In today’s world, it pays to raise kids that are confident leaders. If they can assert themselves in productive ways, they can feel more comfortable in life and enhance the lives of others.
Good leadership means you are thinking for yourself, your family and the rest of your community. You see yourself as part of a larger group of humanity.
A mentor in emotions
“My sisters and I were timid little souls until our mother remarried,” says an attorney we’ll call Roberta. “Our stepdad was a guy with a lot of emotional intelligence. He was a teacher.”
Roberta says her stepfather believed in reading one book per week. He also encouraged friendly debates about his stepchildren’s beliefs.

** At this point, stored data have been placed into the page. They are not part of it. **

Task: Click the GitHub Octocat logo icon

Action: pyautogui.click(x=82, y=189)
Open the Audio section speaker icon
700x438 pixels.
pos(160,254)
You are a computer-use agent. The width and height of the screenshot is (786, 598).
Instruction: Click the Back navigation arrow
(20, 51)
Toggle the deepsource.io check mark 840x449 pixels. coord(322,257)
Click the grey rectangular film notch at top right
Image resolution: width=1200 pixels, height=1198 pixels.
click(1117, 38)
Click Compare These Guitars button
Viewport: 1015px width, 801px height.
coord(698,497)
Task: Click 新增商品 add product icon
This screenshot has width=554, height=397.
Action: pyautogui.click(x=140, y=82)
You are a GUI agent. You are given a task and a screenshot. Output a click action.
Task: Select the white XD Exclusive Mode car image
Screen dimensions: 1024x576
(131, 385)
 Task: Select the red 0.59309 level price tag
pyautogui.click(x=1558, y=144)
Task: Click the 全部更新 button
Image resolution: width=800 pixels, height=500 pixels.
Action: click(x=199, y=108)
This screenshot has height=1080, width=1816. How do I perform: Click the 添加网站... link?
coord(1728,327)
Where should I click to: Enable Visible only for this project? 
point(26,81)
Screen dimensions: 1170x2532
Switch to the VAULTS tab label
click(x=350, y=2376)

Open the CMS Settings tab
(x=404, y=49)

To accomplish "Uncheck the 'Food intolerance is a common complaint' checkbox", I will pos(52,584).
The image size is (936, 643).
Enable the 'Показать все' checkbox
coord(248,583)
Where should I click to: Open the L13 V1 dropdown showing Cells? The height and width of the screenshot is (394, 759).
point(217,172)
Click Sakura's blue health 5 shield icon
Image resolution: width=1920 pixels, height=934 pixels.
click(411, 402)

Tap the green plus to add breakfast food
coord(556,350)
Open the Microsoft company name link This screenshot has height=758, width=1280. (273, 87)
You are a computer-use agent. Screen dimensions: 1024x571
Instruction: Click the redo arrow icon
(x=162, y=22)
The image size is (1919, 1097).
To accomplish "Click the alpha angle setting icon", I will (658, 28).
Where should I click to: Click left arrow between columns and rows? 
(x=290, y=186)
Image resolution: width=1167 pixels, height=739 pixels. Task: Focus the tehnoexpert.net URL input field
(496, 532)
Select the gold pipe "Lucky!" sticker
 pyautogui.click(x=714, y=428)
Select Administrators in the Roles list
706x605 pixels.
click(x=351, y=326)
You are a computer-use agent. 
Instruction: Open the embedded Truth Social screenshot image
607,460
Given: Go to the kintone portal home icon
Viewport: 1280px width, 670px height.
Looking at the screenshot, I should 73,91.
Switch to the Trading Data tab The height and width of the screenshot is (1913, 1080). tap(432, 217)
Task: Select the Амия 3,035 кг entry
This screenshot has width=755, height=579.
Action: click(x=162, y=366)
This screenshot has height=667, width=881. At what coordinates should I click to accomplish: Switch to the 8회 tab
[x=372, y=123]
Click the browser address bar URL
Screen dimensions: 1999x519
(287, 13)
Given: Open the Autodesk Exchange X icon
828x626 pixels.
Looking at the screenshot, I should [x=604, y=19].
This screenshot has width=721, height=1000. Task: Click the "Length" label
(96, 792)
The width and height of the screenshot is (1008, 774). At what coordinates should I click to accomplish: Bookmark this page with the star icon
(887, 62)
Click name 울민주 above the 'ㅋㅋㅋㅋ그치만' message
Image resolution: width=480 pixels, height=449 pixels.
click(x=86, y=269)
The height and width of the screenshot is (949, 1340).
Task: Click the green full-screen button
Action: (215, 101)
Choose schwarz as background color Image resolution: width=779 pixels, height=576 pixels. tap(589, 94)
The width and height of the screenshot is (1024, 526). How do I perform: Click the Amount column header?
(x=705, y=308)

Roberta learned that gaining knowledge, thinking and reflecting and asserting one’s thoughts were vital to being taken seriously by others.
These types of actions initiated by parents and other adults can help any child build leadership skills:
Respect the child’s opinion. Even if you have to steer the conversation to your own ideas, always acknowledge the intelligence your child is trying to convey. You want your child to respect other people’s opinions throughout life. Set the example.
Ask your child what he or she is thinking. Encourage sharing. This is what stimulates the minds of all young people. If they know you want to hear their thoughts, they will learn to value conversation with others. If they don’t value conversation, they will shut down for life.
Discuss morals with your child. Explain that every person must have a moral compass from which good decisions come. Let them know that people with shaky morals will not be trusted by others.